Isolation and characterization of an interactive culture of two Paenibacillus species with moderately thermophilic desulfurization ability

  • Jia Wang
  • Batzaya Davaadelger
  • Joelle K. Salazar
  • Robert R. ButlerIII
  • Jean-François Pombert
  • John J. Kilbane
  • Benjamin C. StarkEmail author
Original Research Paper

Abstract

Objective

To isolate and characterize novel thermophilic bacteria capable of biodesulfurization of petroleum.

Results

A culture containing two Paenibacillus spp. (denoted “32O-W” and “32O-Y”) was isolated by repeated passage of a soil sample at up to 55 °C in medium containing dibenzothiophene (DBT) as sulfur source.
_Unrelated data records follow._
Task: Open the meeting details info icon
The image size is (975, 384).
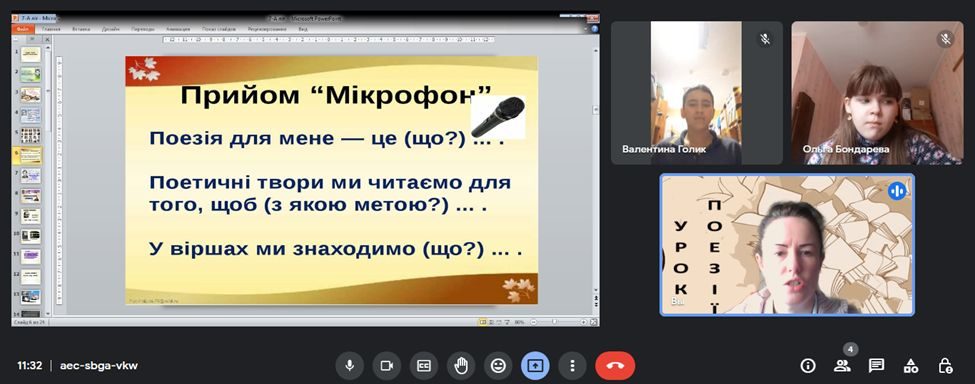Action: click(x=808, y=365)
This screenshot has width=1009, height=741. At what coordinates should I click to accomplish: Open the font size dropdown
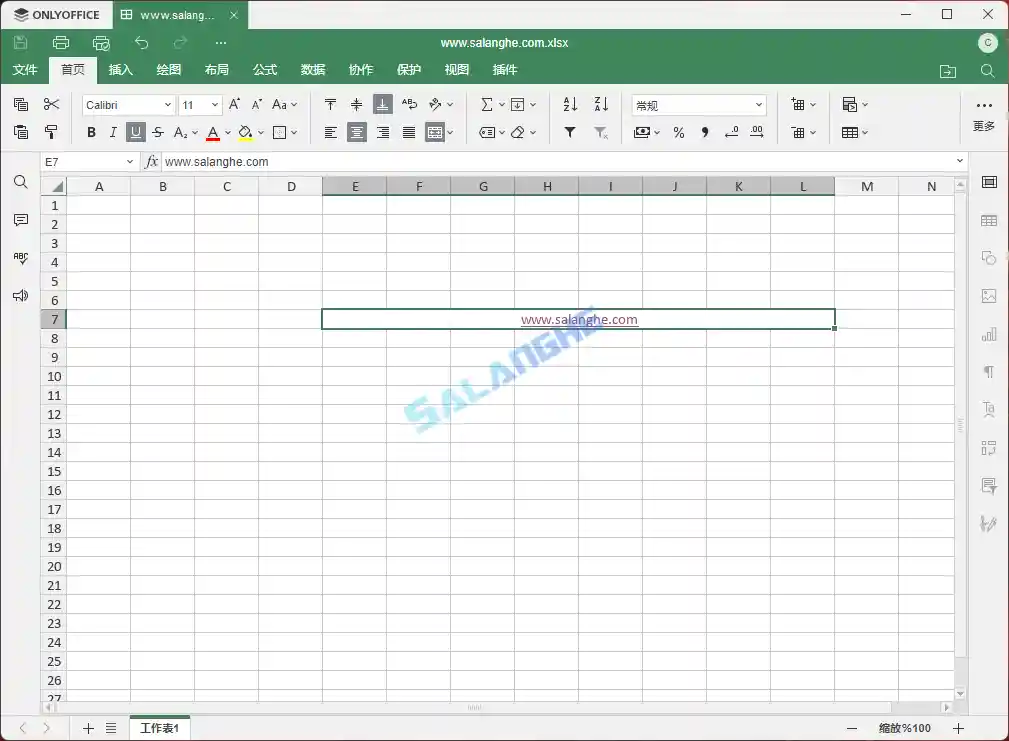(213, 104)

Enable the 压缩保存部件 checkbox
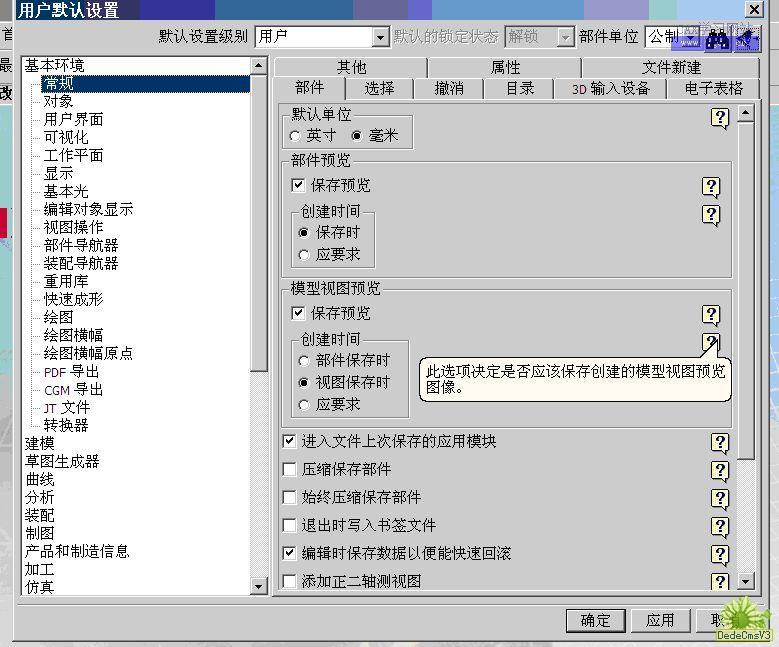tap(290, 470)
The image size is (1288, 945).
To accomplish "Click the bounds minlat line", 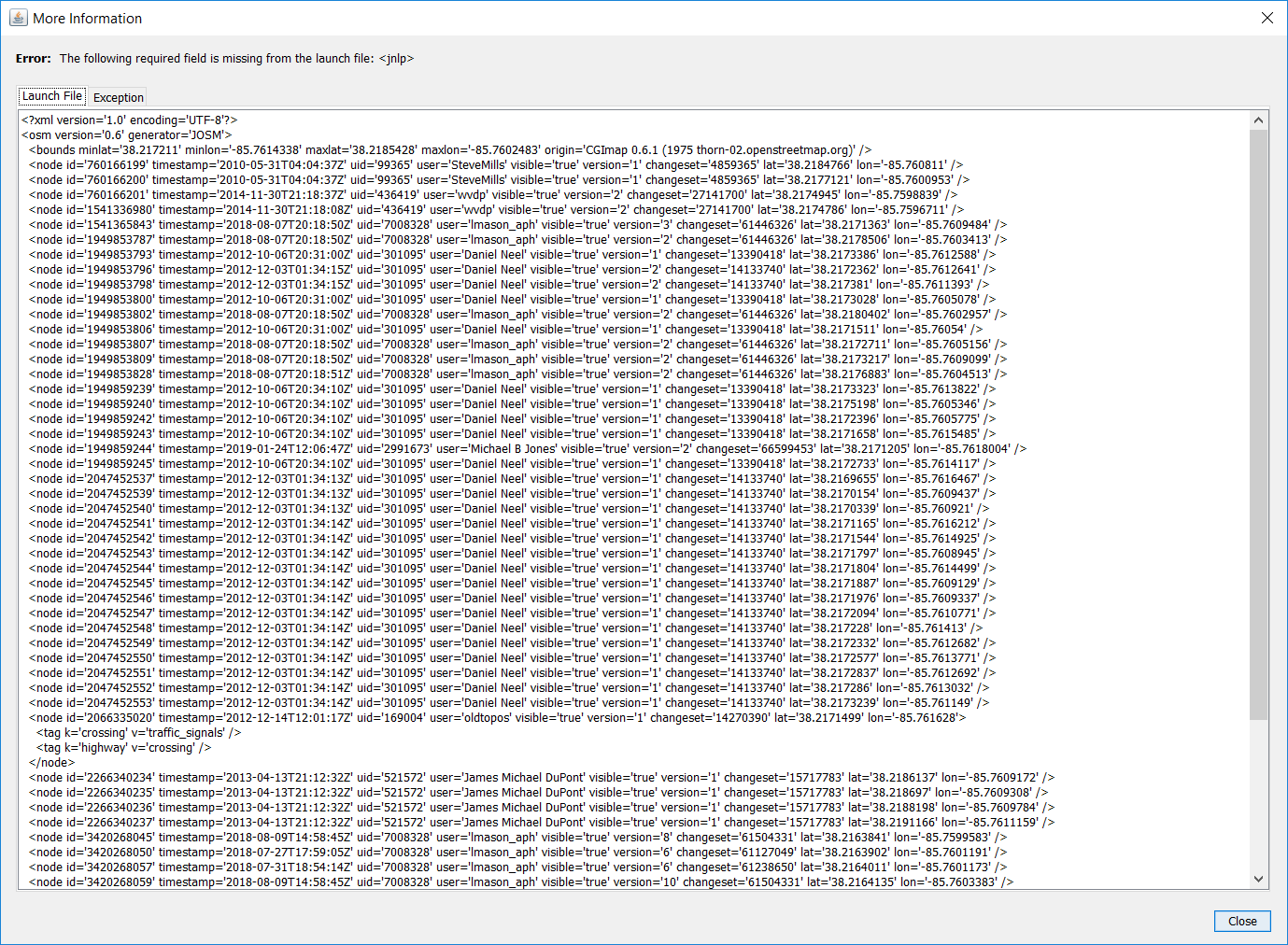I will pos(448,150).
Only 32O-Y metabolized DBT, apparently via the 4S pathway; maximum activity occurred from 40 to 45 °C, with some activity up to at least 50 °C. 32O-W enhanced DBT metabolism by 32O-Y (by 22–74 % at 40–50 °C). With sulfate as sulfur source, 32O-Y and 32O-W grew well up to 58 and 63 °C, respectively. Selection of a mixed culture of 32O-Y and 32O-W at 54 °C increased DBT metabolism 36–42 % from 40 to 45 °C. Genome sequencing identified desulfurization gene homologs in the strains consistent with their desulfurization properties.

Conclusion

The 32O-Y/32O-W culture may be a useful starting point for development of an improved thermophilic petroleum biodesulfurization process.

Keywords

Biodesulfurization Dibenzothiophene Directed evolution Interaction Paenibacillus Thermophiles 

Notes

Acknowledgments

This work was supported by a Grant (No. 6600019855) from the Saudi Arabian Oil Company (Saudi Aramco).

Supporting information

Supplementary Fig. 1—Data for the identification of strain 32-Y as Paenibacillus naphthalenovorans and strain 320-W as Paenibacillus sp.

Supplementary material

10529_2015_1918_MOESM1_ESM.doc (38 kb)
Supplementary material 1 (DOC 38 kb)
10529_2015_1918_MOESM2_ESM.eps (1.4 mb)
Supplementary material 2 (EPS 1412 kb)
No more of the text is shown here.